Knowing how to spot fake news is critical in today’s online landscape, which is more consumer-driven than ever before.
The US election is one example where the implications of fake news fuelled a disastrous outcome. One academic study found that 1 in 4 Americans visited fake news sites in the months leading up to the election, with Trump Supporters showing as the majority.
That same study found Facebook to be the “most important mechanism” in facilitating the spreading of fake news. With that in mind, Facebook announced in March this year, improved efforts to combat fake news and the increasing dissemination of misleading narratives.
Facebook’s Product Manager, Tessa Lyons, disclosed snippets of a strategy that appeared reliant on manual reports from fact-checkers, and a back-foot approach to monitoring, intercepting and reducing visibility for content deemed as fake.

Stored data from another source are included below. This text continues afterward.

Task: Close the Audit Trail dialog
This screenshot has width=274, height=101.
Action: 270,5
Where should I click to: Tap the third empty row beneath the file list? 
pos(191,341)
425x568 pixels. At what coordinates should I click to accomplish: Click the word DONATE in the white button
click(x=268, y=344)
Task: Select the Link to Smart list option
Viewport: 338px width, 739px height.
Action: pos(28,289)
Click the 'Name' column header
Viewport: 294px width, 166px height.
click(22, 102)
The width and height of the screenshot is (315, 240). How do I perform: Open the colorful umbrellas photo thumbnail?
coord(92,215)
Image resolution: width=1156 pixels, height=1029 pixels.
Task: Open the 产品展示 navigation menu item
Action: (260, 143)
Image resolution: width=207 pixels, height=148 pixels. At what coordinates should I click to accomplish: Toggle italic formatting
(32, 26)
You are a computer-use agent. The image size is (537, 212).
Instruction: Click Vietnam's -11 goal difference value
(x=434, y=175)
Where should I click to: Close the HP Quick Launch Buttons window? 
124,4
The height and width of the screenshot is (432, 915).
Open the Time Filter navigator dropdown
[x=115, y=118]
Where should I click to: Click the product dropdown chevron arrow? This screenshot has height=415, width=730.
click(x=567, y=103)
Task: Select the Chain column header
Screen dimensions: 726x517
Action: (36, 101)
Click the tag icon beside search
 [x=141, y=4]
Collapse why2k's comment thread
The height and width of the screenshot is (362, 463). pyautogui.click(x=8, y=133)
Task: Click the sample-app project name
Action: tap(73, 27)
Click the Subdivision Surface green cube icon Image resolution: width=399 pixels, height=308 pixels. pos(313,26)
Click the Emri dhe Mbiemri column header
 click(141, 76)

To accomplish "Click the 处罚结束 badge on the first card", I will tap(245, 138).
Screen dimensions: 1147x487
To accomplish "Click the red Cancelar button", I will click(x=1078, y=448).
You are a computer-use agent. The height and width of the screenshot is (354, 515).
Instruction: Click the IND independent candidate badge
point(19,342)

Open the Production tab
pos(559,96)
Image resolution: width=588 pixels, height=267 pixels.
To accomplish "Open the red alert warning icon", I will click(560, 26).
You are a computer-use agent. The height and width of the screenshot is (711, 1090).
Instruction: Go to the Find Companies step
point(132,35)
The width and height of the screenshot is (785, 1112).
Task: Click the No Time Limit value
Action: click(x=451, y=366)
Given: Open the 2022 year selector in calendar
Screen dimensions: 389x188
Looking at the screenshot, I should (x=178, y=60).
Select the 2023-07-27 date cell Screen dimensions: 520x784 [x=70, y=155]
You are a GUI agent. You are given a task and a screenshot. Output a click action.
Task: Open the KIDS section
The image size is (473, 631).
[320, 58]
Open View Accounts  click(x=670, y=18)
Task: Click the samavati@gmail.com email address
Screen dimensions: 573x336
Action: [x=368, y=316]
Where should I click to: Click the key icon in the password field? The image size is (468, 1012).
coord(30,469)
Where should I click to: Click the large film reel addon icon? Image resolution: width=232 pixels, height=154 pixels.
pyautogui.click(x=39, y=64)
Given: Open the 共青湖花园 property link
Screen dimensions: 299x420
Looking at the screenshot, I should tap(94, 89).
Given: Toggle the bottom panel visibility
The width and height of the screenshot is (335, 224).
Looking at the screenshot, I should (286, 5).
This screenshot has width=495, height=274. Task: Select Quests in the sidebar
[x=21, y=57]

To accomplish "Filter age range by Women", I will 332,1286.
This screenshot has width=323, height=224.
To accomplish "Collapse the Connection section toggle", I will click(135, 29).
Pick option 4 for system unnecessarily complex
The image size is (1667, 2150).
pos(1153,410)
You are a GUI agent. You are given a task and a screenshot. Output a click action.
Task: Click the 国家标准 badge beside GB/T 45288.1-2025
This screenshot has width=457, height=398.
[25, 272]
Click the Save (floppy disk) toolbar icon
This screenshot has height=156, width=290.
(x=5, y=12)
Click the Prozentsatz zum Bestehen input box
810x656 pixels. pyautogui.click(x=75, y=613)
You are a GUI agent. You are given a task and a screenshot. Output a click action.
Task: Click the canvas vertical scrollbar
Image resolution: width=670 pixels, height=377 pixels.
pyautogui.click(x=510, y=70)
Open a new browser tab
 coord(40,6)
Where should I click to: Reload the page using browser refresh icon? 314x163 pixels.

Since then, pressure has amounted, and it seems Facebook is serious about responding, with reports last week that announced their acquisition of UK-based tech Bloomsbury Al; this forms part of Facebook’s evolving strategy to combat fake news perpetuated by their multi-billion dollar platform.
But questions remain in terms of what the individual consumer can do to avoid participating in the spreading of fake content.
How To Spot Fake News
Recognise headlines for what they are
Headlines are either or both of two things, enticing and misleading – sometimes simultaneously.
Discourse derived from the act of merely skimming and misconstruing content is a highly underestimated driving force of fake news, particularly when it results in mass commentary, which perpetuates the cycle.
In other words, as consumers it is our responsibility to avoid inferring opinions without reading, checking, and contextualising content before sharing or engaging with it.
Credibility of sources
The 2018 Yellow Social Media Report found that 33% of Australians on social media have reacted to at least one post that turned out to be untrue. Content that draws from outdated reports (e.g. studies which are decades old) – or worse – an absence of sources and citations to back up an agenda, are strong indicators of a lack of credibility.
Explicitly polarised agendas
News sites that report solely from the lens of a polarised political or religious ideology are red flags for fake news. Even if a publication is deemed to lean a particular way politically, reporting should be considered and balanced. Again, when in doubt, check a news piece’s sources and citations to get an idea of how balanced and research-based references are.
Excessive pop-ups and advertisements
If an online platform is infused with intrusive pop-ups and excessive or dubious ad content, click out – these sites are designed to generate revenue and are not reliable sources of news.
Hyperbole and ‘unique’ stories
Beware of grotesque hyperbole, unique stories which aren’t covered by reputable news platforms, ambiguous domain names and URLs, conspiracy theories, and miracle cures – these are strong indicators of sites that perpetuate fake news.
Spot the bots
Bot accounts are fake social media profiles that are sold to make it look like an account has a greater following or level of engagement. They are incredibly misleading and problematic as more often than not they draw from stolen elements of people’s identities.
Look for unusual following ratios; for example, bot accounts usually follow thousands of accounts but will generally have a small following themselves. Bot accounts often engage in retweeting frenzies with little coherence – as this New York Times piece pointed out, these usually span “a dizzying assortment of topics in several languages”.
Beware of the viral meme
If information comes your way in the form of a meme, consider it as somewhere between opinion and fake news, with the exception of content pieces created by credible publishers whereby sources are available to back up what is being communicated.